In a landmark 2017 study, researchers randomized more than 10,000 patients with previous myocardial infarction and a high sensitivity CRP level of 2 mg or more per liter to receive one of three doses of the IL-1-β inhibitor canakinumab (i.e., 50 mg, 150 mg or 300 mg administered subcutaneously every three months) or placebo. The researchers found that 150 mg of canakinumab given every three months led to a significantly lower rate of recurrent cardiovascular events than placebo, independent of lipid-level lowering.7
Interestingly, the maker of canakinumab—Novartis—submitted proposals in the U.S. and E.U. to approve the use of canakinumab in treating cardiovascular disease. However, the U.S. Food and Drug Administration (FDA) rejected the application due to insufficient evidence supporting the proposed indication. Novartis withdrew its application to European regulators.8
Thromboembolic Disease
With respect to thromboembolic disease, Dr. Szekanecz said several studies have shown an increased risk of venous thromboembolic disease in patients with RA, psoriatic arthritis and ankylosing spondylitis.9-11 This subject has been of particular importance with regard to Janus kinase (JAK) inhibitors.

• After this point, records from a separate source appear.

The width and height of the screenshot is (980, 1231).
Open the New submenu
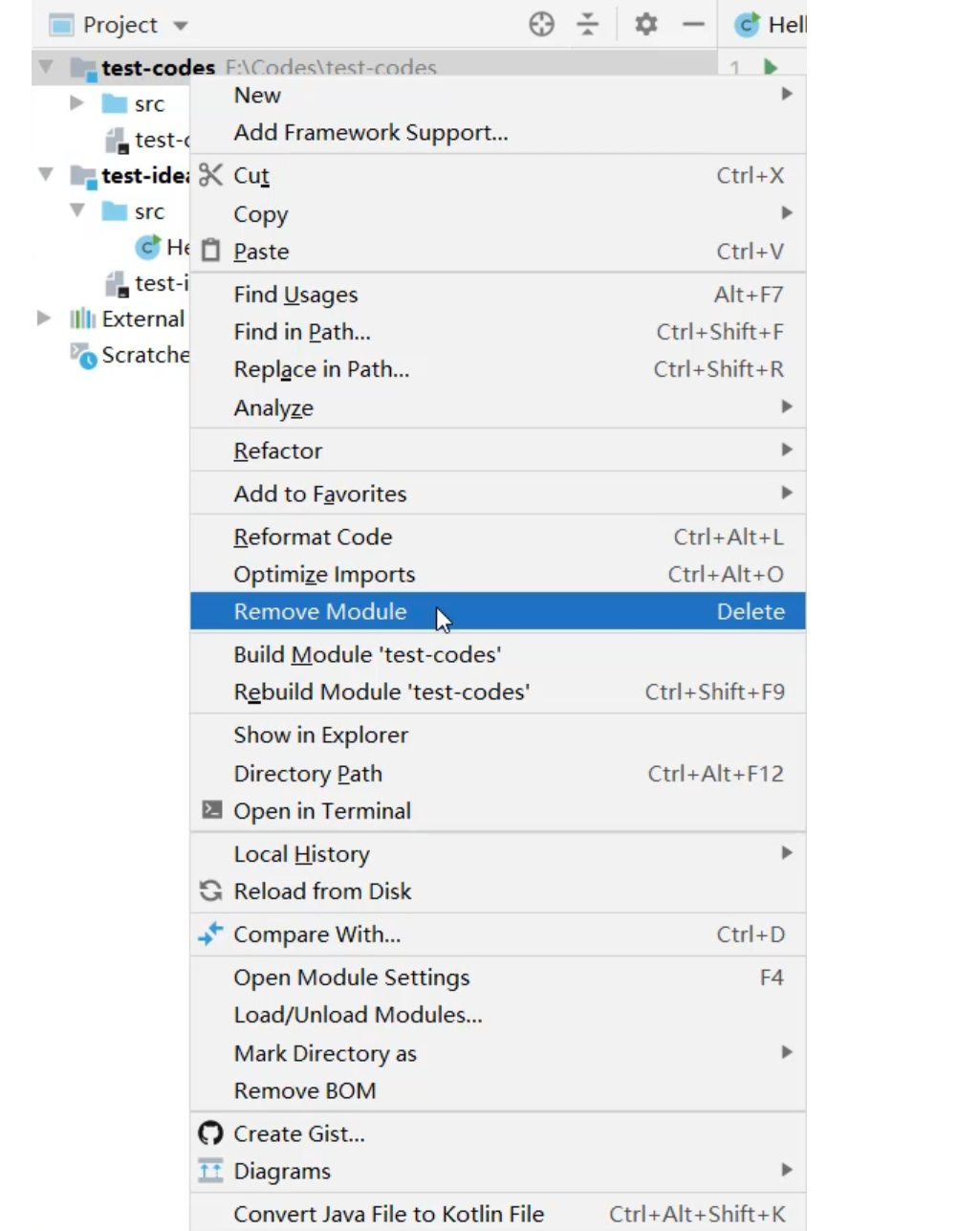pyautogui.click(x=257, y=96)
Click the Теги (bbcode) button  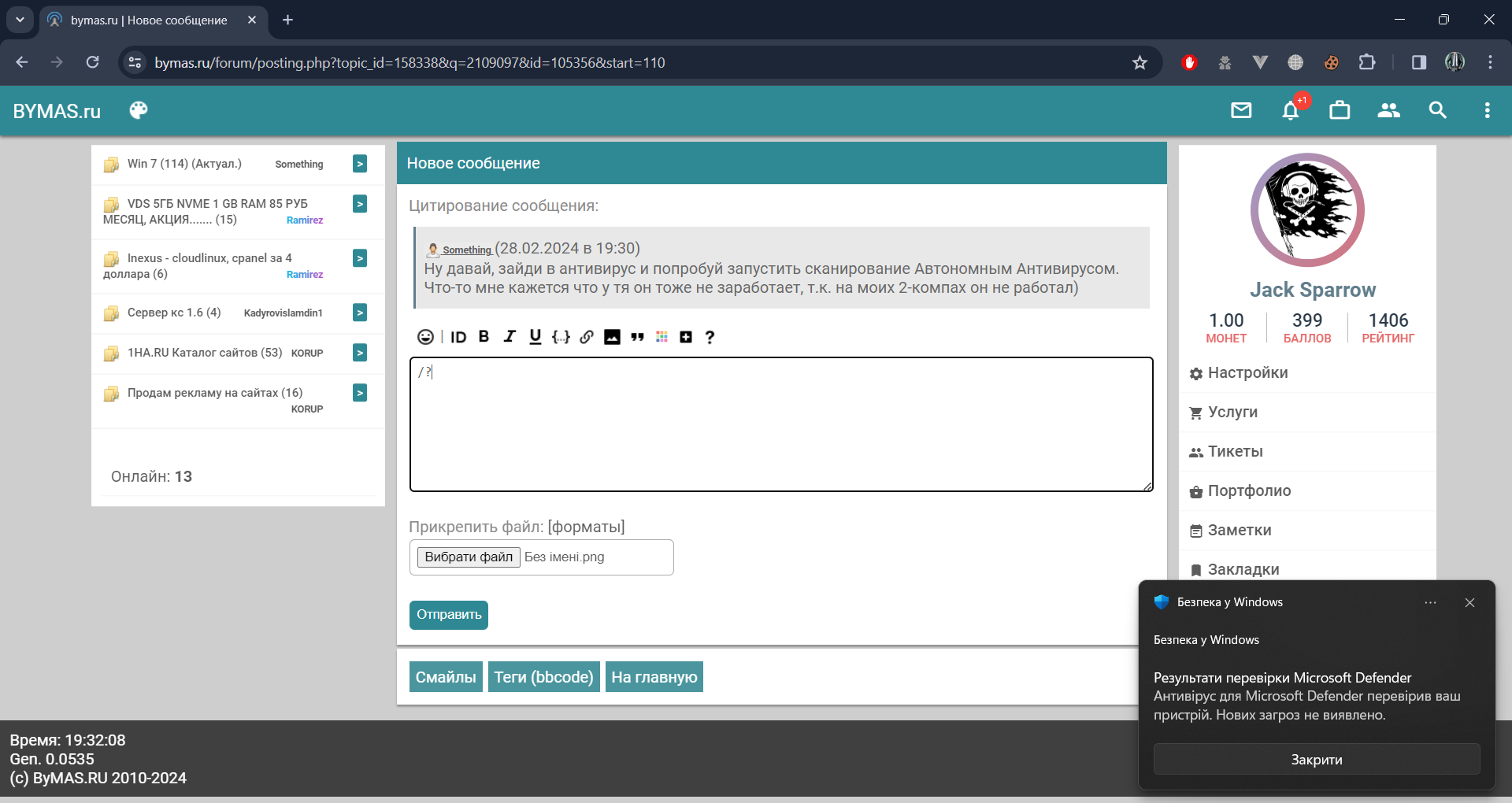543,677
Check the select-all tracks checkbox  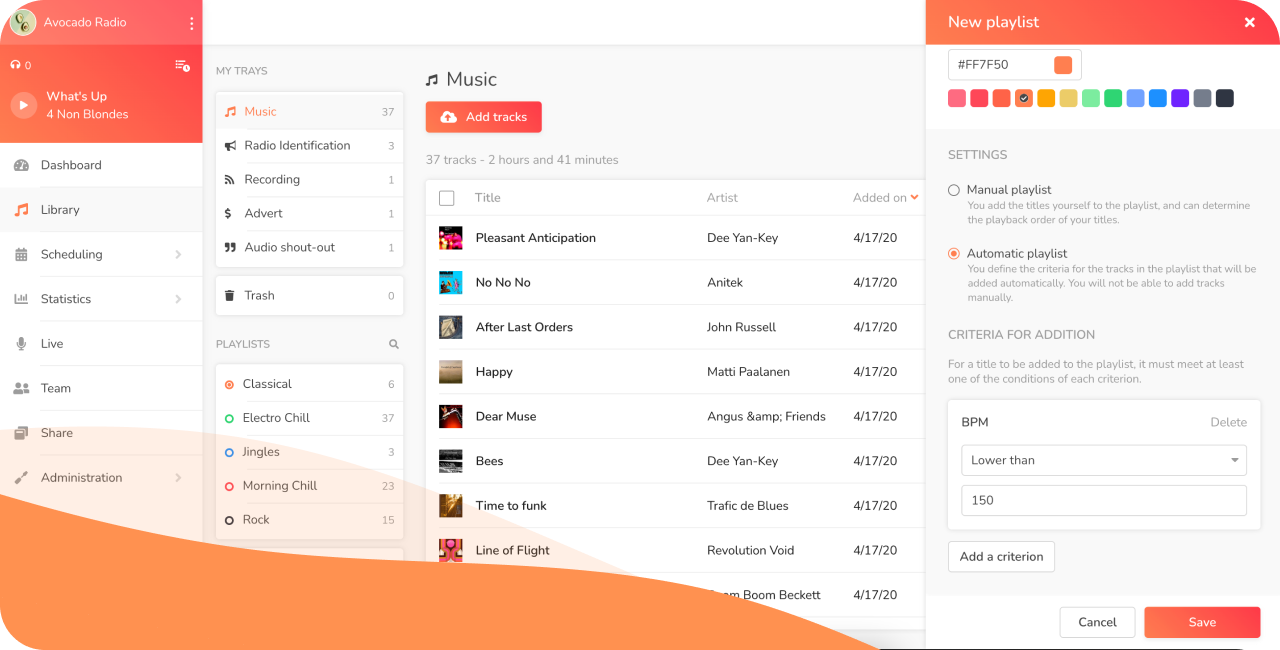447,198
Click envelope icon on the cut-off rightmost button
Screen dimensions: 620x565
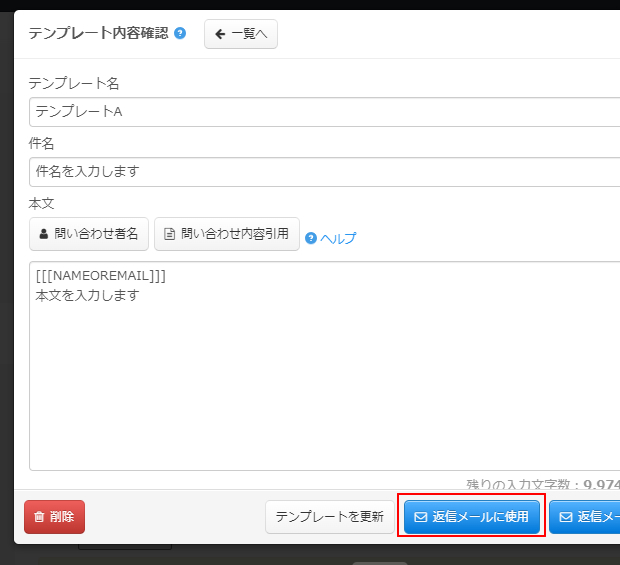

In July 2019, the FDA issued a safety warning about an increased risk of blood clots and death with the 10 mg twice-daily dose of tofacitinib. This warning was based on a safety trial required by the FDA when it approved tofacitinib for treatment of RA. (The 10 mg, twice-daily dose has not been approved for RA patients, but this dose is approved for patients with ulcerative colitis.) Similar concerns have arisen over baricitinib.12
Dr. Szekanecz discussed a meta-analysis of 26 randomized controlled trials of JAK inhibitors. This analysis found no significant change in cardiovascular risk for JAK inhibitor-treated patients with RA in the short term. However, post-marketing data are needed to evaluate risk over longer periods of time and at higher doses.13
Based on the information to date, EULAR has issued recommendations describing how venous thromboembolic disease has emerged as a new safety issue for tofacitinib, baricitinib and upadacitinib. Clinicians should take into account risk factors for venous thromboembolic disease before initiating patients on these treatments. Risk factors that should be considered include advanced age, history of prior venous thromboembolic disease, elevated body mass index and hormone-replacement therapy.14
During the question-and-answer segment of the lecture, Dr. Szekanecz touched on several interesting concepts, including the theoretical benefits of leflunomide with respect to cardiovascular disease. No large trials have been conducted on this topic, but leflunomide is used as part of certain drug-eluting stents for patients with coronary artery disease. Thus, it’s plausible this medication, when taken systemically, has the potential to act similarly to methotrexate in reducing cardiovascular events. Dr. Szekanecz also noted that IL-6 inhibitors, such as tocilizumab, have been associated with increased lipid parameters and that routine monitoring of the lipid panel is important to continually assess a patient’s cardiovascular disease risk and discuss if other medications, such as a statins, are indicated.